[Opening DOCUMENT PASSAGE section]

Updated by rupert (Robert Pankowecki) over 10 years ago
- File cieknace_fibery cieknace_fibery added
- File 65536.txt 65536.txt added
- File 131072.txt 131072.txt added
- File 262144.txt 262144.txt added
I tried to use your setting but as you can see in the results files it does not change very much. Also I added finalizers to those fibers to make sure that they are garbage collected and most of them are. So why is the memory increasing when new fibers can use the memory allocated by the old, unused, garbagecollected fibers ? Am I misunderstanding something?
Updated by normalperson (Eric Wong) almost 10 years ago
"rupert (Robert Pankowecki)" email@example.com wrote:
Any progress ? Looks like this is still a problem in Ruby2.0: https://gist.github.com/bf4b57d5bf419dbf56ae
Bug #5437: Using fibers leads to huge memory leak
Try increasing your outer loop from 10.times to 100.times, or
1000.times, etc... You should see memory usage stabilize with a bigger
Returning memory back to the OS is expensive (if the app is likely to
reuse it), so Ruby probably wants to hold onto some internal structures
(as does glibc malloc).

[Closing DOCUMENT PASSAGE section]

▸ **EXERCISE 1**: Return the passage from the fiber memory leak thread starting at "Updated by normalperson" and ending at "does glibc malloc).".
▸ **EXERCISE 2**:
Answer these questions using the fiber memory leak thread.
(a) What did the reporter add to the fibers to make sure they were garbage collected?
(b) Which Ruby version does the reporter say still has the problem?
(c) What is the bug number given in the thread?
▸ **EXERCISE 3**: Continue the fiber memory leak thread from its last sentence.

[Opening EXCERPTED RECORDS section]

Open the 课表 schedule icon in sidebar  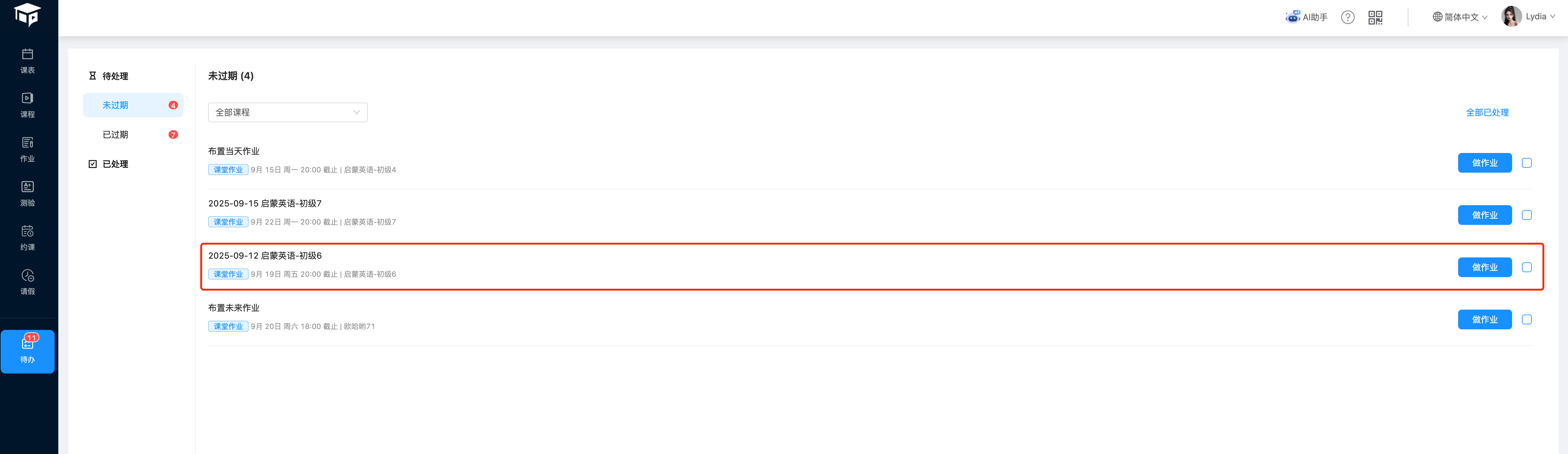click(27, 60)
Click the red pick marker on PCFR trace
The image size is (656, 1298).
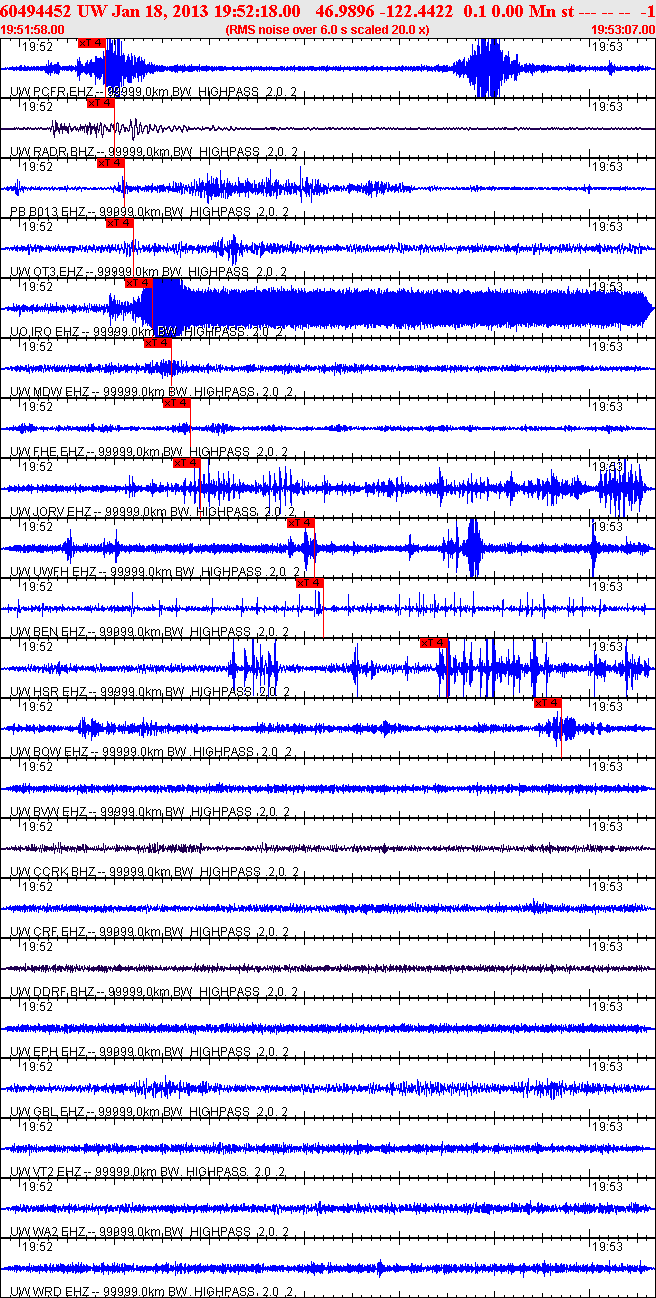point(91,43)
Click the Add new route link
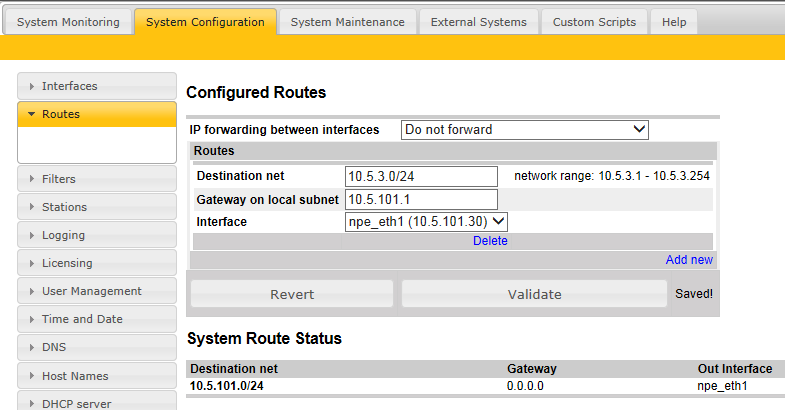 689,260
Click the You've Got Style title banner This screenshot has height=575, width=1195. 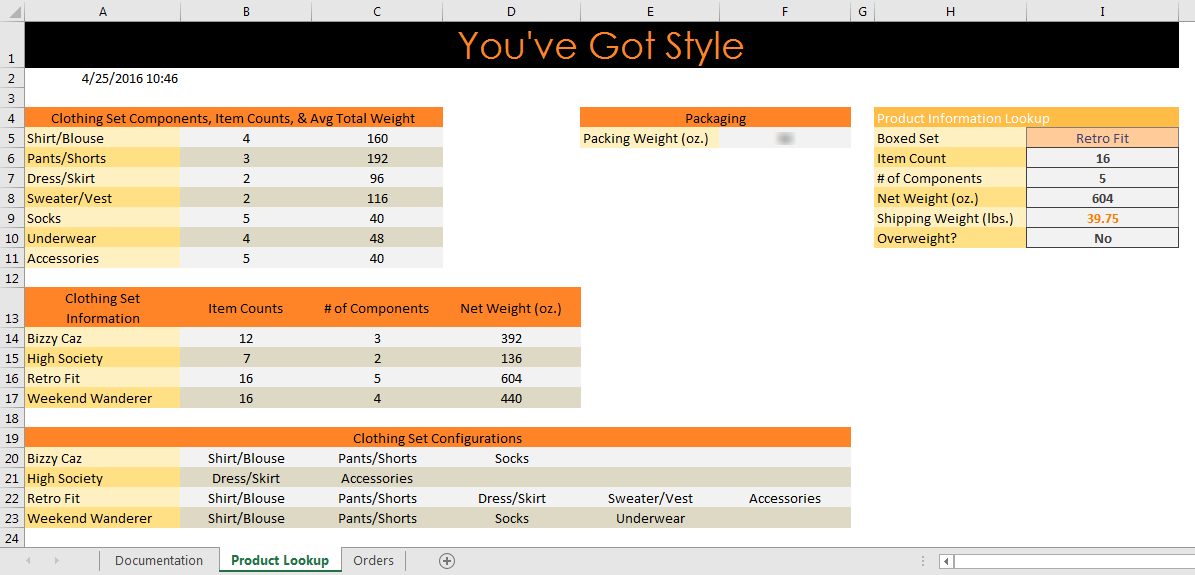(x=600, y=46)
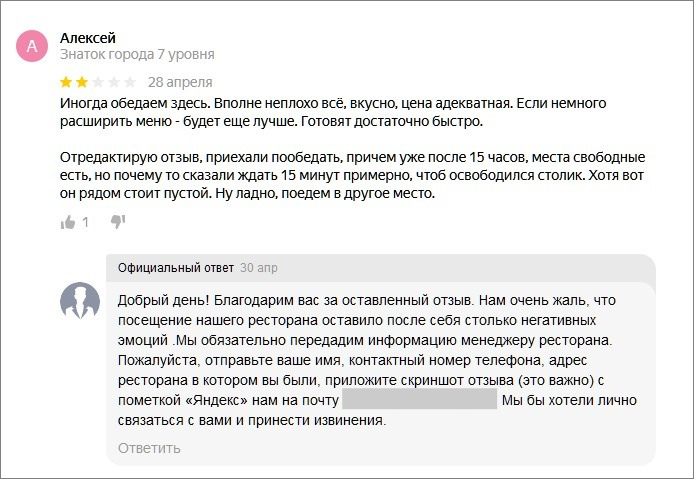The height and width of the screenshot is (479, 694).
Task: Click the first review paragraph text
Action: click(333, 112)
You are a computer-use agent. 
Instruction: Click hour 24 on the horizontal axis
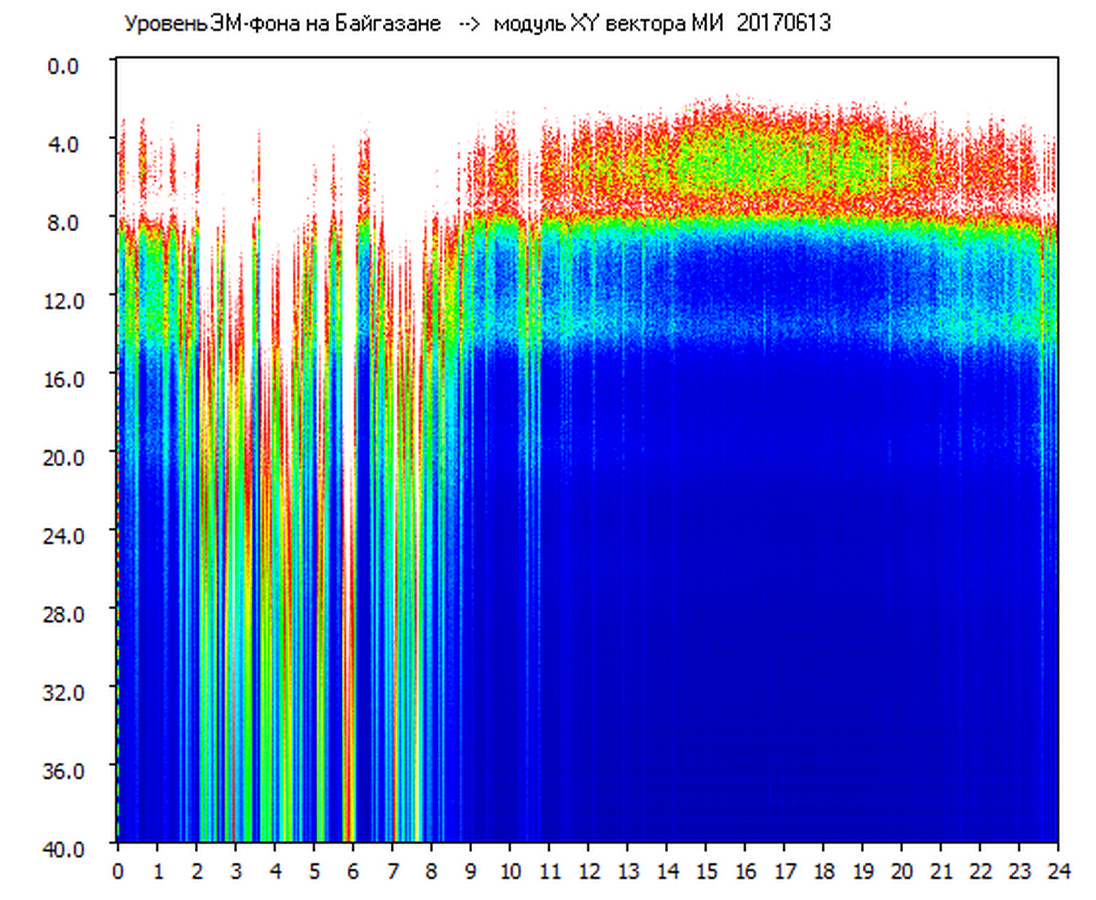1058,871
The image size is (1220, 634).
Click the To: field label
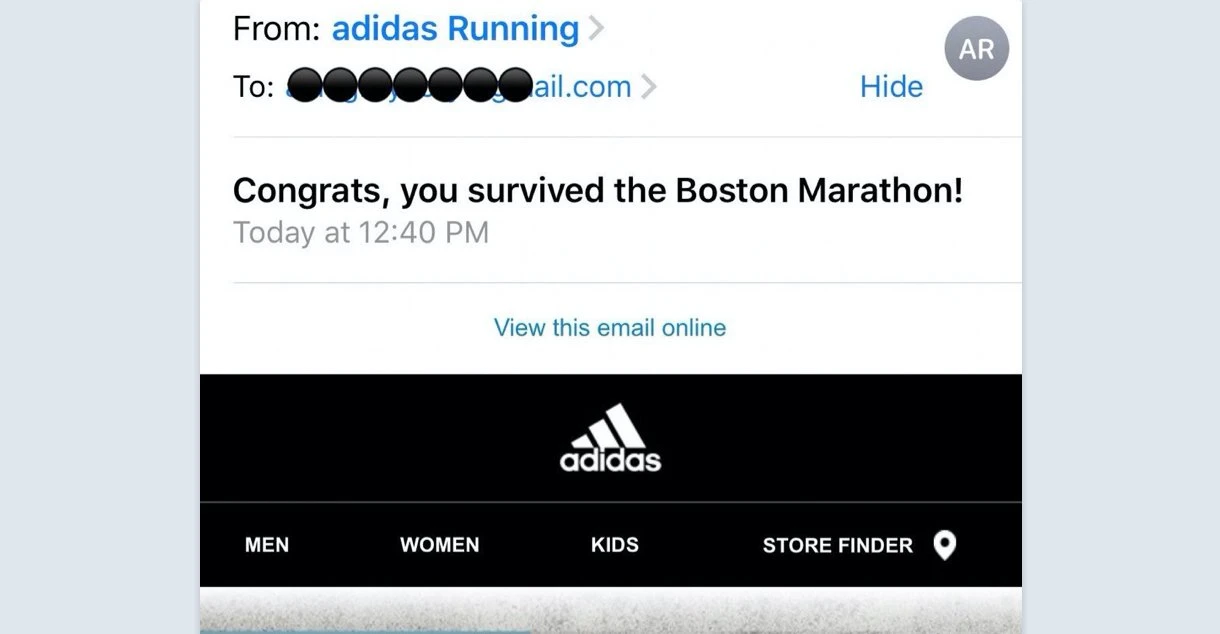tap(253, 87)
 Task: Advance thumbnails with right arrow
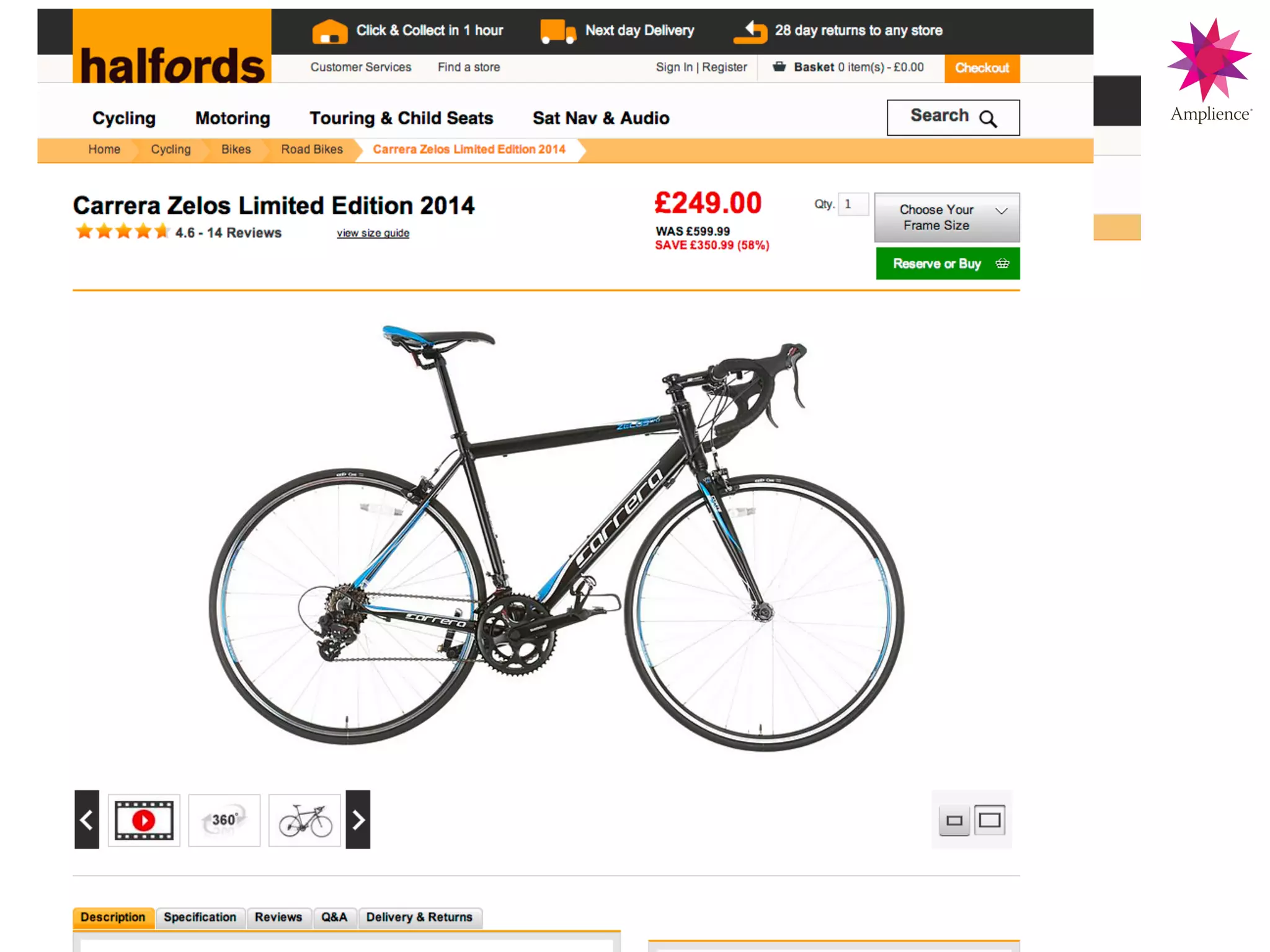[x=358, y=819]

[Closing EXCERPTED RECORDS section]

▸ **RESPONSE AREA 1**:
Updated by normalperson (Eric Wong) almost 10 years ago
"rupert (Robert Pankowecki)" email@example.com wrote:
Any progress ? Looks like this is still a problem in Ruby2.0: https://gist.github.com/bf4b57d5bf419dbf56ae
Bug #5437: Using fibers leads to huge memory leak
Try increasing your outer loop from 10.times to 100.times, or
1000.times, etc... You should see memory usage stabilize with a bigger
Returning memory back to the OS is expensive (if the app is likely to
reuse it), so Ruby probably wants to hold onto some internal structures
(as does glibc malloc).

▸ **RESPONSE AREA 2**:
(a) Finalizers
(b) Ruby 2.0
(c) #5437

▸ **RESPONSE AREA 3**:
Updated by rupert (Robert Pankowecki) almost 10 years ago
Yes the memory usage is stable but that does not change the fact that it is simply huge and never returned back. In real applications this leads to memory usage always as big as in the moment of biggest peak of used fibers. Even after few hours of using 10% of Fibers that were necessary in the peak. So for me, never reclaiming memory back to OS is a leak.
Updated by drbrain (Eric Hodel) almost 10 years ago
- Status changed from Assigned to Rejected
Your test does not illustrate any leak and is likely not capable of demonstrating a leak in a diagnosable way.
You seem to have some misconceptions about how malloc() and free() work and how ruby's GC works.
Finalizers are not invoked immediately after object collection. They are invoked at some point in the future so more Fiber objects may be collected than indicated by your counter.
Calling GC.start is not guaranteed to collect all objects without visible references. Ruby's GC is conservative and walks the stack looking for possible references to objects, even if the stack value only coincidentally points to an object.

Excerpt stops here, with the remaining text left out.